If one of the foregoing circumstances causes Ceph to echo HEALTH WARN, don’t panic. In many cases, the cluster will recover on its own. In some cases, you may need to take action. An important aspect of monitoring placement groups is to ensure that when the cluster is up and running that all placement groups are active, and preferably in the clean state. To see the status of all placement groups, execute: 

ceph pg stat

The result should tell you the placement group map version (vNNNNNN), the total number of placement groups (x), and how many placement groups are in a particular state such as active+clean (y). : 

vNNNNNN: x pgs: y active+clean; z bytes data, aa MB used, bb GB / cc GB avail
Note

It is common for Ceph to report multiple states for placement groups.

## EXERCISES:
A) In the Ceph monitoring passage, write out the text from "vNNNNNN: x pgs: y" up to and including "for placement groups.".
B) According to the Ceph monitoring passage, what should the result of the status command tell you? List every item.

## STORED DATA:

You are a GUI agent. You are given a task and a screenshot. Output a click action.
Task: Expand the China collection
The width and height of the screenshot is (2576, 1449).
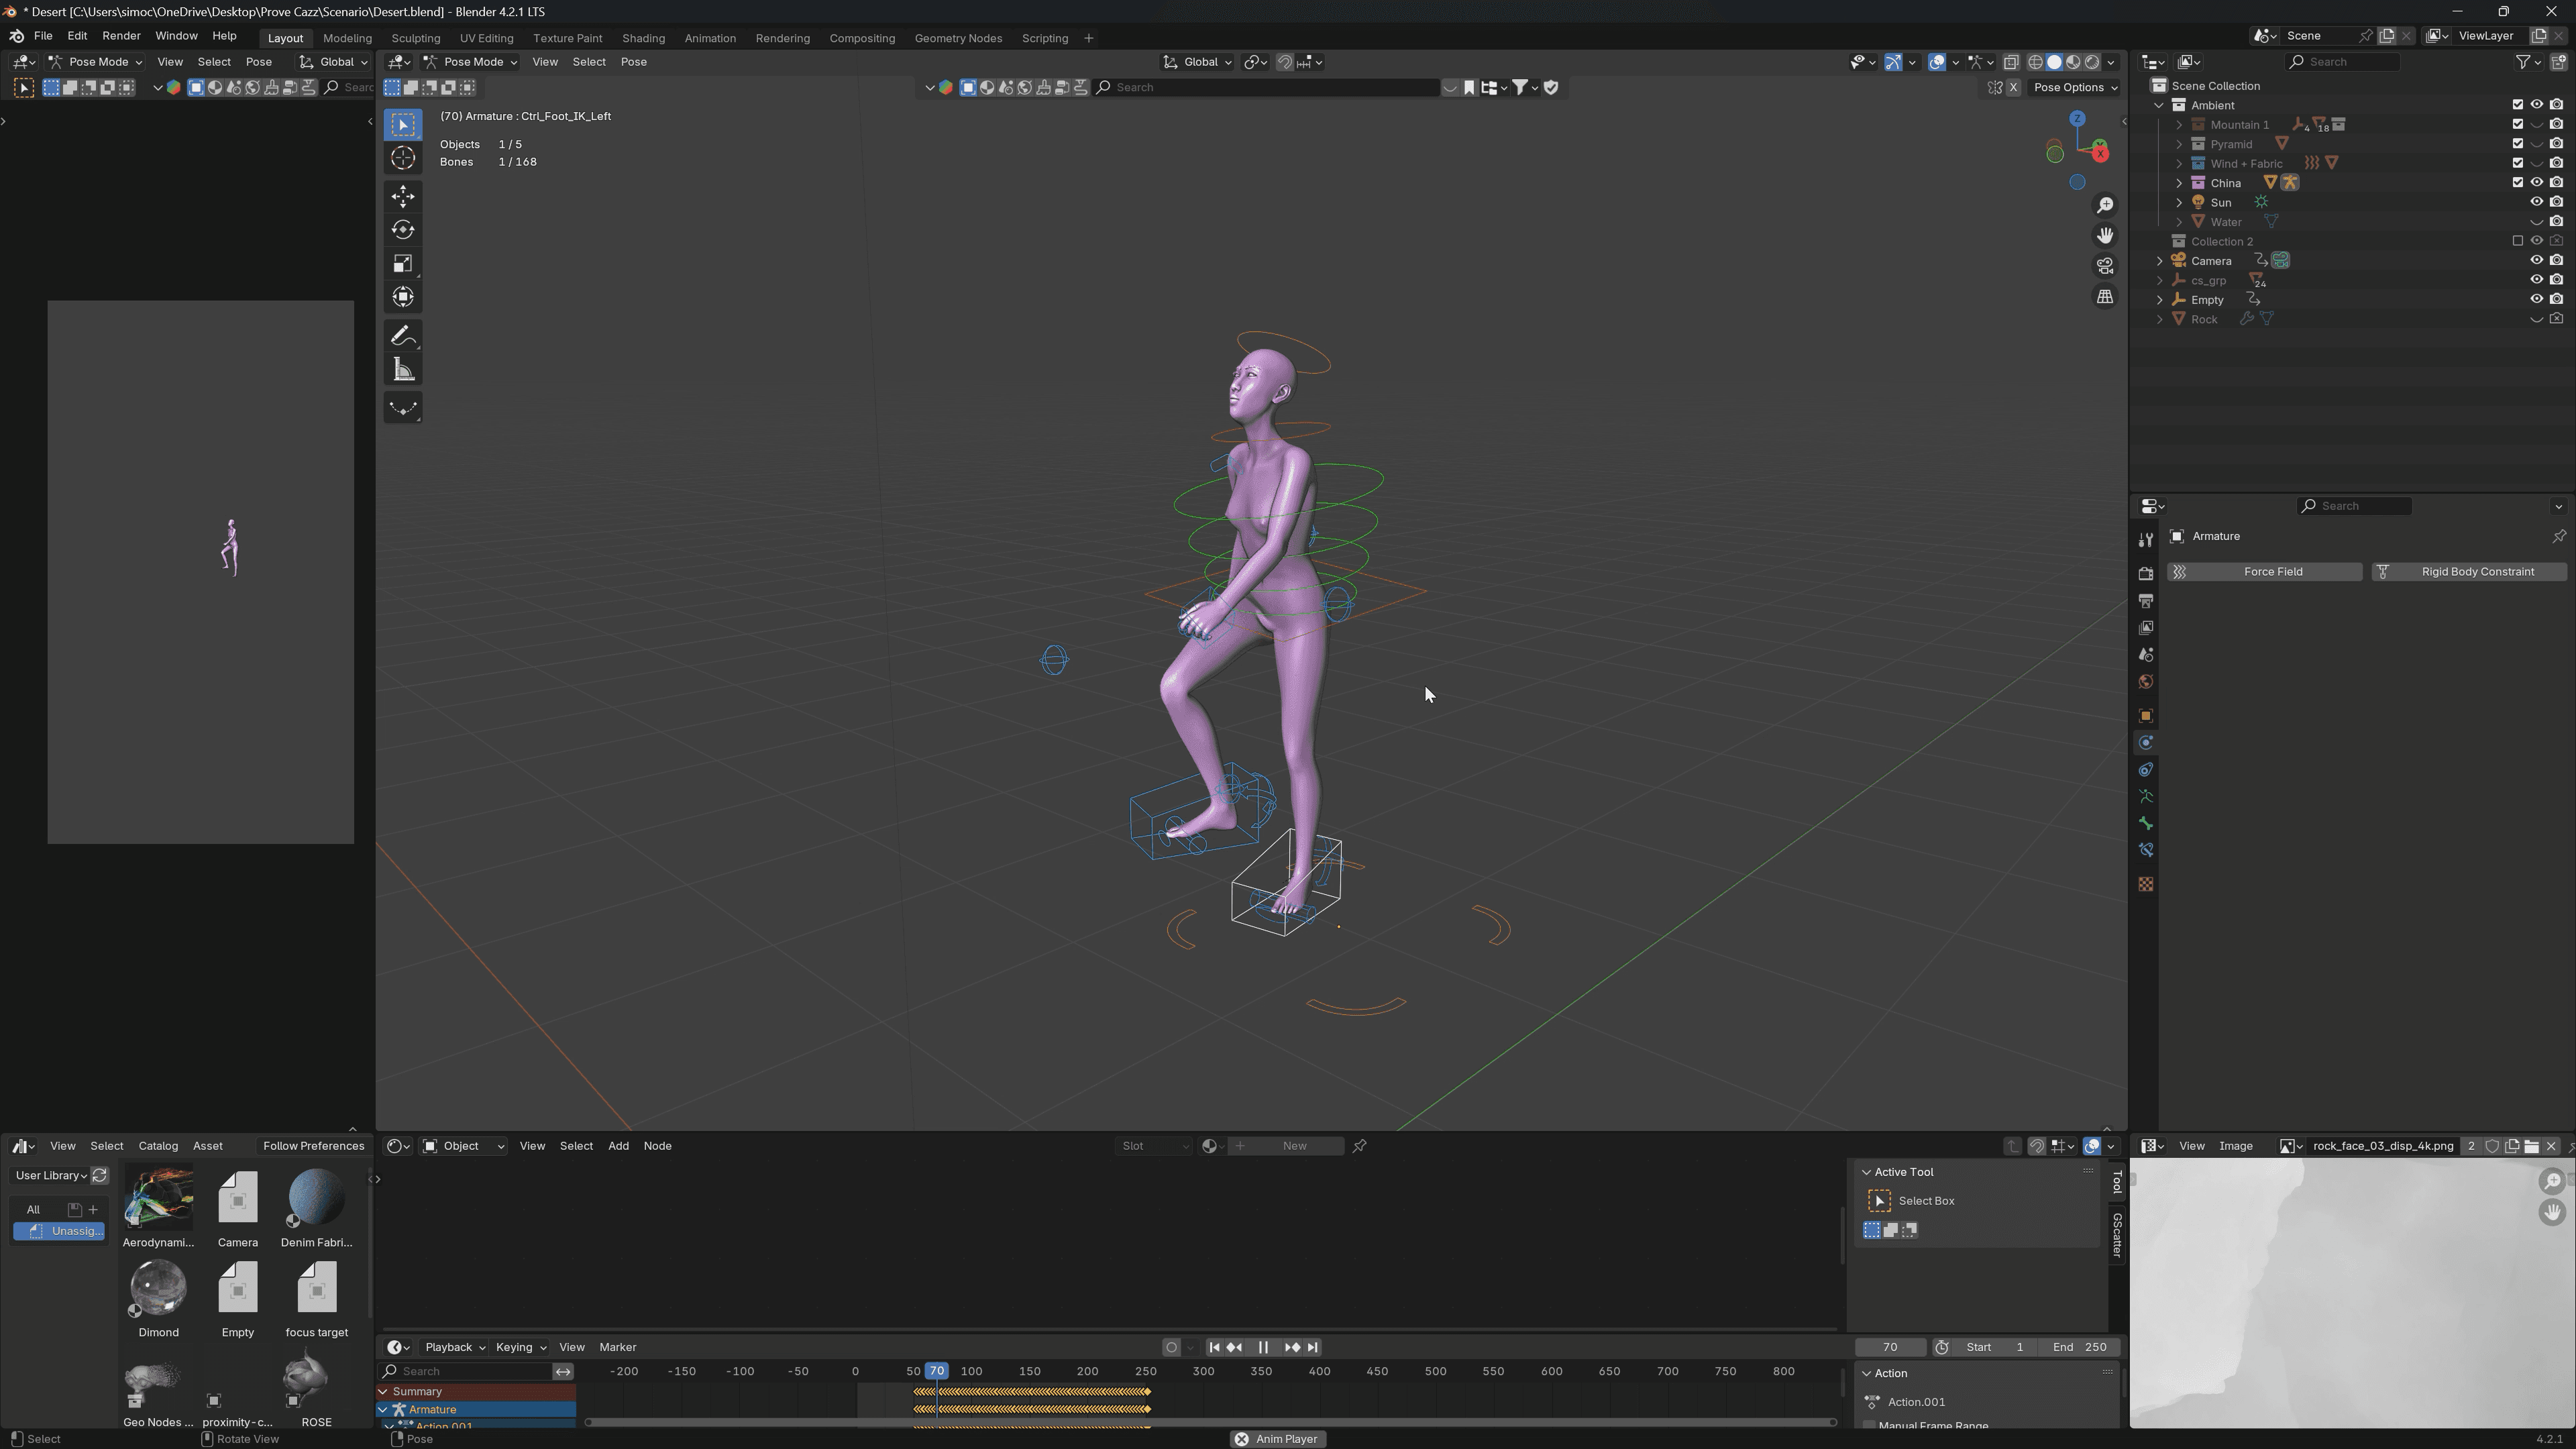(x=2179, y=183)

## CORRECT ANSWERS:
A)
vNNNNNN: x pgs: y active+clean; z bytes data, aa MB used, bb GB / cc GB avail
Note

It is common for Ceph to report multiple states for placement groups.

B)
- The placement group map version (vNNNNNN)
- The total number of placement groups (x)
- How many placement groups are in a particular state such as active+clean (y)